Batch Normalization - Fine tune VGG model - Low accuracy when tuning the conv layer

(Hamid Khakpour) #1

I created the Vgg model using keras with tensorflow backend and theano image ordering. For fully connected layers, I added the batch normalization after the relu activation layers. I loaded the vgg16_bn.h5 weights of the model. Then I pop the last 8 layers up to the maxpooling laye in conv5 block “model.add(MaxPooling2D((2,2), strides=(2,2)))”.

model.add(Dense(4096, activation='relu'))
model.add(Dense(4096, activation='relu'))
model.add(Dense(1000, activation='softmax'))

I pre-compute the features up to there and save them. Then I created a top_model based on my problem and load the precompute features to the top_model and trained the model. I got 88% accuracy after 20 epochs on validation set and 99% accuracy on the training set. Then I saved the weights for the top model to a file.

Now, I want to fine tune the model (train the last conv block as well). So I have the vgg model with batch normalization only on fully connected layers, I loadded the vgg_bn weights and poped the last 8 layers. Then created my top_model and load the weights based on the previous study and add my model to the vgg_bn model without last 8 layers. Then for the first 25 layers, I setup the trainable to be False.
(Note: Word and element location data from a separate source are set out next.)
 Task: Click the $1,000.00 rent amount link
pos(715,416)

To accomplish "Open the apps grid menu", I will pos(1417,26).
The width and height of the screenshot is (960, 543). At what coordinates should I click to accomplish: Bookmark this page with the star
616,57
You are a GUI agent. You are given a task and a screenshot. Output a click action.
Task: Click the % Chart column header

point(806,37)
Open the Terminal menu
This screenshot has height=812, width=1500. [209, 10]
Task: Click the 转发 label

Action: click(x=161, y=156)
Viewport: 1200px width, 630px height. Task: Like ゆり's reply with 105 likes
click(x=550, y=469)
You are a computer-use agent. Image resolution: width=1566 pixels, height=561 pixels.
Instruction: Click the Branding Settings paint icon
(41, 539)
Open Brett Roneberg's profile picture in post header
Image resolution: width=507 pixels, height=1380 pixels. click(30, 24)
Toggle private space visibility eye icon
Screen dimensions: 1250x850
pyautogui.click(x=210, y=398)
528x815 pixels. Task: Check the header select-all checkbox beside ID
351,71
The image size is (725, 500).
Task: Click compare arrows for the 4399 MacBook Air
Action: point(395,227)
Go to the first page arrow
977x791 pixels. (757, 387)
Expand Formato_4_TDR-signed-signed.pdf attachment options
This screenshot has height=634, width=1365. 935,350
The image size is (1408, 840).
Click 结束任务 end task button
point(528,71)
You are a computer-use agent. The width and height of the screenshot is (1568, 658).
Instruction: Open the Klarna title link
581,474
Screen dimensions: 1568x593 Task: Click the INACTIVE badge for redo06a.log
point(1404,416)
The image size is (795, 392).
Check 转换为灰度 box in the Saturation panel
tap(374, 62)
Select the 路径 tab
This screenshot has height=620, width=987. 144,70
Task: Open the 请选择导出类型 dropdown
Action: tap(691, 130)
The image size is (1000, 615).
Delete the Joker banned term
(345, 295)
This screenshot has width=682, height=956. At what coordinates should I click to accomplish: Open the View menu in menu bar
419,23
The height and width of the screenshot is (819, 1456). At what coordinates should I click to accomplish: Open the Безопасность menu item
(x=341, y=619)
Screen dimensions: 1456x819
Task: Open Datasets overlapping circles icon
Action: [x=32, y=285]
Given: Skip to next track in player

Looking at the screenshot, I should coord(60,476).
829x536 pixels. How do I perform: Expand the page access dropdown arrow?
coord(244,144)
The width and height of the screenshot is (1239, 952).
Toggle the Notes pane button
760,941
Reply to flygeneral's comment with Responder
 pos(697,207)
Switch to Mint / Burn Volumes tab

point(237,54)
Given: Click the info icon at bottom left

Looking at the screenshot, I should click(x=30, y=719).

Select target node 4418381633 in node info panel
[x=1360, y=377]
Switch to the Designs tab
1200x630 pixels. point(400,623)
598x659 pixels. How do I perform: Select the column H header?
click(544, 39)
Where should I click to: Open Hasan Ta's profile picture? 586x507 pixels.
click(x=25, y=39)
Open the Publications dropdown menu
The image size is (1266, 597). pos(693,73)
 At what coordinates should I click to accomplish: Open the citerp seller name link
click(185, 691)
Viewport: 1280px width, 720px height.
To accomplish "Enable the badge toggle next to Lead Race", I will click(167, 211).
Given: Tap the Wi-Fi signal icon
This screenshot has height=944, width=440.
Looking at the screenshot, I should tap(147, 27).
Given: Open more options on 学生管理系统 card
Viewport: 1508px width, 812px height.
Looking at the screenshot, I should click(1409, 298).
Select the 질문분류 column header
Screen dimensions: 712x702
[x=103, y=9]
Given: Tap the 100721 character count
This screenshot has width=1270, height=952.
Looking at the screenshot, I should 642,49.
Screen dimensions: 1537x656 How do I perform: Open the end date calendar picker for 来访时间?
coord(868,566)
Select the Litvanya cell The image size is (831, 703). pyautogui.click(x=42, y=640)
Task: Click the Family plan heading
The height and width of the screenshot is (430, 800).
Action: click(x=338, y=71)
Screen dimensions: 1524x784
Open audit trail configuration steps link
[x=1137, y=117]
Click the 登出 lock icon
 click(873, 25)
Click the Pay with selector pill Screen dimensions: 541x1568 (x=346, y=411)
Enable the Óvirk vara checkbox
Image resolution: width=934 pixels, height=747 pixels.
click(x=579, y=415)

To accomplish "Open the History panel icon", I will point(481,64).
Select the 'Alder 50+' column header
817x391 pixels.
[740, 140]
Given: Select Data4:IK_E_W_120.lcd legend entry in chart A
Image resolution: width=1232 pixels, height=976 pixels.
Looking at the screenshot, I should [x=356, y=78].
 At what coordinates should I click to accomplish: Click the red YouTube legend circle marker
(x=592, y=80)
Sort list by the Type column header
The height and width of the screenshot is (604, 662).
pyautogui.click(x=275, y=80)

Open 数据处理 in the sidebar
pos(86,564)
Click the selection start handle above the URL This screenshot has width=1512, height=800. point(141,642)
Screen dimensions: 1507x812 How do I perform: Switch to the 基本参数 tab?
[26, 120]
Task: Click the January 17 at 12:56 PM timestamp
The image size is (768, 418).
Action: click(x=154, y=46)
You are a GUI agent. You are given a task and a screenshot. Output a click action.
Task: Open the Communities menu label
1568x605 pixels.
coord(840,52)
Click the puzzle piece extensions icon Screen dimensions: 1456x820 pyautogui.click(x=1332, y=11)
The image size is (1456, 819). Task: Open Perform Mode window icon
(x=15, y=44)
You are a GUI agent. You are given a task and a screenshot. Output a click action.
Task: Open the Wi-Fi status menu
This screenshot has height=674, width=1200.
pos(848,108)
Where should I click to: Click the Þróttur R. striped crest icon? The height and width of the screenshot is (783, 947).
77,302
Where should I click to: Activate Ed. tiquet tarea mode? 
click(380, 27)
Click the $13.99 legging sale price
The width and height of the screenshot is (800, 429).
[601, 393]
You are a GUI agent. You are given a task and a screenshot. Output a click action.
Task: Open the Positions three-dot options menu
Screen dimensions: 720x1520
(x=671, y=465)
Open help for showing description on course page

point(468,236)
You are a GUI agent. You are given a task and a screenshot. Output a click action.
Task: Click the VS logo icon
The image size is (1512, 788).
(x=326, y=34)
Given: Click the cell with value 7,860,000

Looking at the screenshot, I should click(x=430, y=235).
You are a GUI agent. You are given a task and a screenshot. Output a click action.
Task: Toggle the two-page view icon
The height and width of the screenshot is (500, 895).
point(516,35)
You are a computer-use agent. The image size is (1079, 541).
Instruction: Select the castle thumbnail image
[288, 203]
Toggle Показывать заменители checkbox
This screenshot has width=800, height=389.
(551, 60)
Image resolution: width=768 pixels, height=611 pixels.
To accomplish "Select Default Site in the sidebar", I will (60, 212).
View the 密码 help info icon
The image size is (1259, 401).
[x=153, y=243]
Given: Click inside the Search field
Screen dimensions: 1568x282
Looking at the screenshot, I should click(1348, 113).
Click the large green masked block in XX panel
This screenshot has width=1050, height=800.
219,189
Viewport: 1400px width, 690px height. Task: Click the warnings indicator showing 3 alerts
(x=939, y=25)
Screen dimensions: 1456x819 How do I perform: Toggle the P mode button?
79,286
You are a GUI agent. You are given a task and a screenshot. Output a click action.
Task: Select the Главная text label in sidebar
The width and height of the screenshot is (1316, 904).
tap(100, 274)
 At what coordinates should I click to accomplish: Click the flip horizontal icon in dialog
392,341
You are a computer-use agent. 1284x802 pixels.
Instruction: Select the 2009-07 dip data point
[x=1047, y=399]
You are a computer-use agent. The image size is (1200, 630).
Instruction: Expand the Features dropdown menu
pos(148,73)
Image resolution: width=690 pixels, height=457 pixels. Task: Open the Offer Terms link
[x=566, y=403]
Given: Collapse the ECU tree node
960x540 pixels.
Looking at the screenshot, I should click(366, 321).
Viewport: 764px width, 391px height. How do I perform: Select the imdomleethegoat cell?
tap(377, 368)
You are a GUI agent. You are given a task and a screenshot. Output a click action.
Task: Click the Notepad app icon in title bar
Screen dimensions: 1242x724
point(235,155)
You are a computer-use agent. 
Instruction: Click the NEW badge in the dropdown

for layer in model.layers[:25]:
layer.trainable = False

Without doing any training, If I evaluate my validation_generator, I get 88% accuracy. Now I let the model to be trained for 1 epoch and my accuracy is 20% on training and 36% on validation. Even if I train for 40 epochs it does not help. I appreciate any help.

(魏璎珞) #2

This might be helpful

(Hamid Khakpour) #3

I do not have the batch normalization in Conv block layers. I only have them after my activation layers on fully connected block. Thanks for the reply.

(魏璎珞) #4

btw, i’m interested to know why you selected to use vgg for your problem.